Джиневра все не шла, я досадовала, что она мешкает. Мосье Поль не уходил; я ожидала, что он вот-вот рассердится. Он приблизился. «Сейчас опять зашипит!» — подумала я. Я готова была зажать уши, но боялась показаться чересчур невежливой. Ожидания наши никогда не сбываются: ждешь шепота и воркованья, а слышишь мучительный вопль; ждешь пронзительного крика — к тебе обратятся тихим, приветливым, добрым голосом. Мосье Поль заговорил мягко.

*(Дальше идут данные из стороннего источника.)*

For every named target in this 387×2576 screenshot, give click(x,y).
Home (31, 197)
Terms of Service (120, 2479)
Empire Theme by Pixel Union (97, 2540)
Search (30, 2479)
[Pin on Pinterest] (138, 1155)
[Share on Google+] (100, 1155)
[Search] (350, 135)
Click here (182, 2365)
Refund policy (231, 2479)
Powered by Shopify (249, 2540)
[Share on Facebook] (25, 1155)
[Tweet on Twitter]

— Друзья, — сказал он, — не ссорятся из-за пустяков. Скажите, кто из нас — я или ce grand fat d’Anglais, [222] — так скромно обозвал он доктора Бреттона, — виноват в том, что еще теперь у вас мокрые глаза и горят щеки?

— Не думаю, мосье, чтобы из-за вас или кого бы то ни было другого со мной могло произойти нечто подобное, — отвечала я и опять превзошла самое себя, намеренно и холодно солгав.

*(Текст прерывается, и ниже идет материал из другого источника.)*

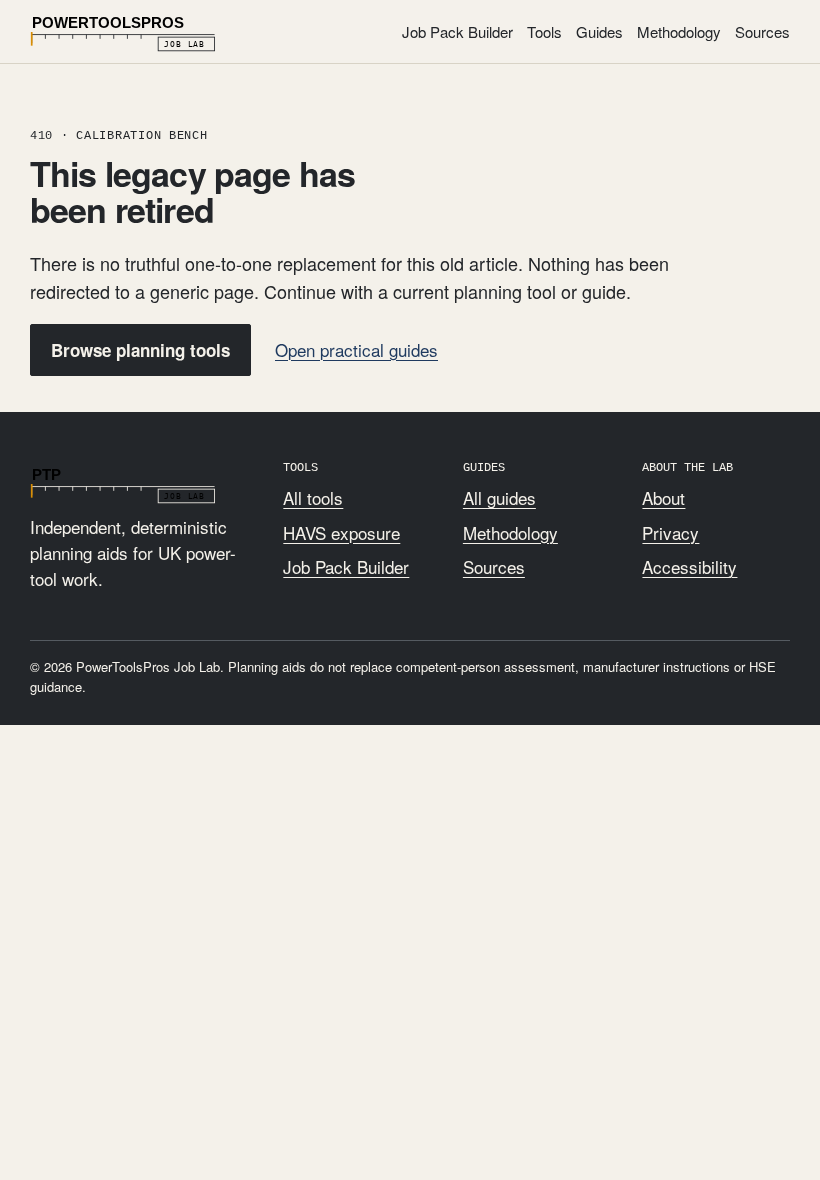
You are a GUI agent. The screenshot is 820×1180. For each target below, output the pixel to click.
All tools (313, 497)
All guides (499, 497)
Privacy (670, 532)
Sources (762, 31)
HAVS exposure (341, 532)
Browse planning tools (140, 350)
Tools (544, 31)
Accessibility (689, 566)
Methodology (679, 31)
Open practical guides (356, 349)
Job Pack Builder (457, 31)
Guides (599, 31)
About (663, 497)
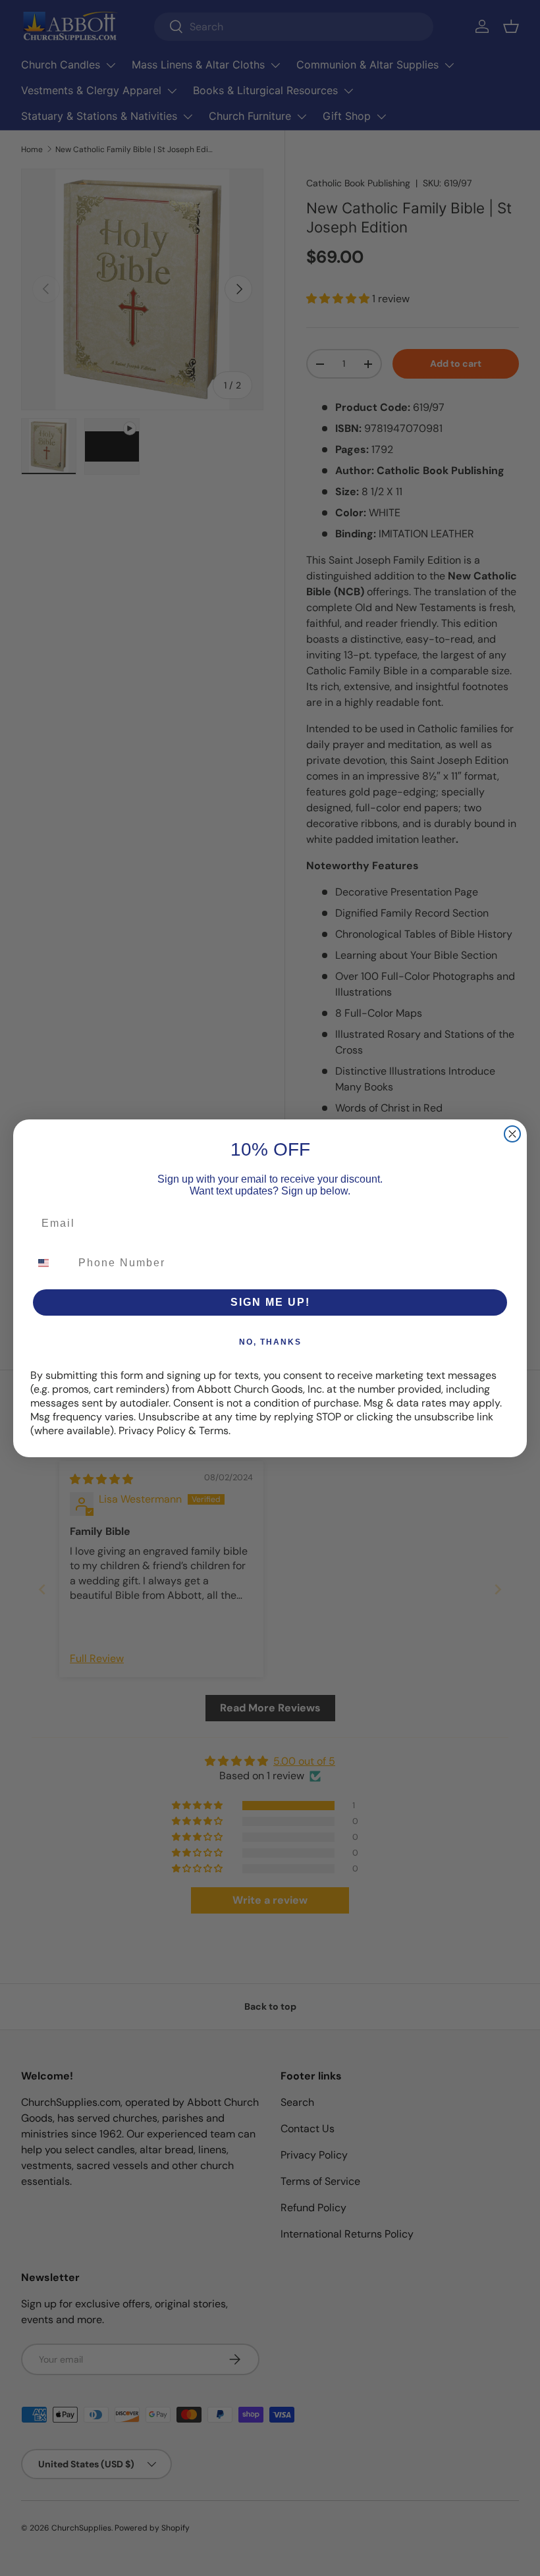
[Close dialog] (512, 1134)
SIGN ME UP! (270, 1302)
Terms (214, 1430)
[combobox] (51, 1262)
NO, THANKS (270, 1342)
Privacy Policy (152, 1430)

— Ну что я такого сказал? — вопрошал он. — Скажите мне; я вспылил, я все позабыл — напомните мне мои слова.

— Нет уж, лучше их забыть! — произнесла я по-прежнему спокойно и холодно.

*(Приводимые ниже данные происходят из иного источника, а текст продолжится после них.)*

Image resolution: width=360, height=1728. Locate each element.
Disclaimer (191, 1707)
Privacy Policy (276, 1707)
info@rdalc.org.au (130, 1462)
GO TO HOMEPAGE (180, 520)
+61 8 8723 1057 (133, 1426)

— Значит, все-таки мои слова вас ранили? Забудьте их. С вашего позволения, я беру их обратно; примите мои извинения.

— Я не сержусь, мосье.

— Тогда еще хуже — вы огорчены. Простите мне мои слова, мисс Люси.

— Я вас прощаю, мосье Эмануэль.

— Нет, скажите обычным вашим, а не этим чужим тоном — «Mon ami, je vous pardonne». [223]

Я не могла сдержать улыбки. Кто бы не улыбнулся при виде такого печального лица, такого простодушия и серьезности?

— Bon! — вскричал он. — Voila que le jour va poindre! Dites donc — «mon ami». [224]

— Monsieur Paul, je vous pardonne. [225]

— Никакого «мосье»: скажите, как я прошу, иначе я не поверю в вашу искренность; ну пожалуйста, — «mon ami» или, если хотите, по-вашему: «друг мой»!

Что же, «друг мой» звучит не так, как «mon ami», и значение имеет иное: «друг мой» не выражает тесной, домашней привязанности. Я не могла сказать мосье Полю «mon ami», а «друг мой» сказала без колебаний. Он же не ощутил разницы и вполне удовлетворился моим английским обращеньем. Он улыбнулся. Если бы только вы видели его улыбку, мой читатель, вы бы тотчас заметили разницу между теперешним его видом и тем, как он выглядел полчаса назад. Не помню, случалось ли мне прежде замечать на устах и в глазах мосье Поля улыбку радостную, довольную или нежную. Сотни раз наблюдала я у него ироническое, язвительное, презрительное, торжествующее выражение, которое сам он, верно, считал улыбкой, но внезапное проявление чувств более теплых и нежных совершенно меня поразило. Лицо его преобразилось так, как будто с него сняли маску, глубокие борозды морщин разгладились; даже кожа стала светлей — южную желтоватую смуглость, говорившую об испанской крови, вытеснил более свежий оттенок. Кажется, никогда еще я не видела, чтобы человеческое лицо так менялось. Он проводил меня до кареты, тут же вышел и мосье де Бассомпьер с племянницей.

Мисс Фэншо была вне себя; она считала, что вечер совершенно не удался. Едва мы уселись и за нами затворились дверцы кареты, она дала волю своему раздраженью. С горечью нападала она на доктора Бреттона. Она была не в силах ни очаровать его, ни уязвить, ей осталась одна ненависть, и эту ненависть она изливала так преувеличенно и неудержимо, что сперва я стоически ее слушала, но наконец оскорбилась несправедливостью и вдруг вспылила. Меня просто взорвало, ведь я тоже иногда бушую, а общество моей красивой, но несовершенной спутницы всегда задевало во мне все самые худшие струнки. Хорошо еще, что колеса кареты страшно грохотали по шозвилльской мостовой, ибо, могу заверить читателя, в экипаже нашем не наступило ни мертвой тишины, ни покойной беседы. Отчасти искренно, отчасти притворно я стала усмирять Джиневру. Она бесилась пуще прежнего; следовало укротить ее раньше, чем мы окажемся на улице Фоссет. Пора было показать ей ее же неоценимые качества и высокие достоинства, и сделать это надлежало в тех выраженьях, которые доходчивостью и любезностью могли соперничать с комплиментами, какие Джон Нокс [226]расточал Марии Стюарт. Джиневра получила хороший урок, и он пошел ей на пользу. Я совершенно уверена, что после моей взбучки она легла спать, вполне отрезвев, и спала еще слаще обычного.